A 42 kg of ice slides down the plane incline 34 degrees in the figure. Assuming friction is negligible, what is the acceleration of the block down the incline? If the kinetic coefficient of friction is 0.060, what is the acceleration of the block down the incline?
Please show and explain all work. Please show the formula or formulas that were used.
2007-12-15 04:52:09 · 2 answers · asked by Anonymous in Science & Mathematics ➔ Physics
Orient your coordinate system such that the y-axis is normal to the plane and the x-axis parallel to it. Then contruct a free-body diagram for the mass...

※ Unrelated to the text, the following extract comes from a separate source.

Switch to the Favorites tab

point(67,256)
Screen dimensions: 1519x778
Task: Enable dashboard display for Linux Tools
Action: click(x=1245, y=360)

Normal force N, along the positive y-axis
Friction force μN, along the negative x-axis
Gravity mg, straight down, so it has components
mg sin 30 on the positive x-axis and mg cos 30 on the negative y axis.
Using Newton's Second Law on the y-axis we get N = mg cos 30. Then the net force on the x-axis is
F = ma = mg sin 30 - μ mg cos 30
The acceleration is thus g sin 30 - μg cos 30.
2007-12-15 04:57:19 · answer #1 · answered by jgoulden 7 · 1⤊ 0⤋
F=ma
Driving force - Fricton = ma
Friction = µ(mgcosx)
mgsinx - µ(mgcosx) = ma
42(9.8)sin34 - 0.060(42)(9.8)cos34 = 42a
a = 4.992616361 m/s²
2007-12-15 05:37:22 · answer #2 · answered by Murtaza 6 · 1⤊ 0⤋